Двадцать лет непрерывного вглядыванья в литературу, оценки писателей, старанья выразить то, что видишь; двадцать лет критической работы… и затем, с начала 18-го года, конец. Нет не только меня (что – я?), нет литературы, нет писателей, нет ничего: темный провал.
Я говорил прежде не раз, что в России мало существует «литература» (в западном понятии), существуют, главным образом, писатели. Что у нас есть отдельные, крупные личности, а общность литературная, лицо литературы, смутно, сложно, неопределенно.
Теперь вижу: я ошибался. Теперь вижу – нет, была и «литература», была общая чаша, громадная, полная… чем? драгоценными камнями? Ценными во всяком случае. Разной ценности. От алмаза до скромного аквамарина. Даже еще проще попадались камушки.
Дело критиков было разбираться в этом богатстве, отмечать ценность и место всякого камня. Мы это посильно и делали. Если находили совсем негодный булыжник – старались его удалить.
Так было. Пока не пришли новые времена.
Сначала прихлопнули нас всех темной, тяжелой крышкой. Наступила – смерть не смерть – смертная тишина.
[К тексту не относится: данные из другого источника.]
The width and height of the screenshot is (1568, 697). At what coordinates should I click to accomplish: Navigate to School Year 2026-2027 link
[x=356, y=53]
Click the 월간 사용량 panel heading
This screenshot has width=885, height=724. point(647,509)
Но слишком велика была чаша российской литературы: мешала теш и под крышкой. Сокровище – да; но такое, что нельзя его ни продать, ни обменять; да еще сторожить надо усиленно – а это дорого. Уничтожить? пробовали, – очень уж долгая история. И чашу русской литературы из России выбросили. Она опрокинулась, и все, что было в ней, – брызгами разлеталось по. Европе.
Погибло? Пропало? Разбилось? Ну, разбивается только стекло. О нем и не забота. Установим пока первое данное: русская современная литература (в лице главных ее писателей) из России выплеснута в Европу. Здесь ее и надо искать, если о ней говорить. Что с кем случилось после встряски, удара, полета?
Может быть, неслыханное испытание и не так бесполезно для русских писателей. Во всяком случае для критика, если он сам уцелел, вовремя пришел в себя и может оглядеться вокруг, – оно полезно: вернее ценишь, яснее видишь… и писателей, и свои собственные ошибки. Разве не случалось нам звать искусством то. что затем на глазах развеялось пылью? И не надеялись ли мы порою на художника, который, когда буря сорвала с него одежды, оказался просто ничтожеством?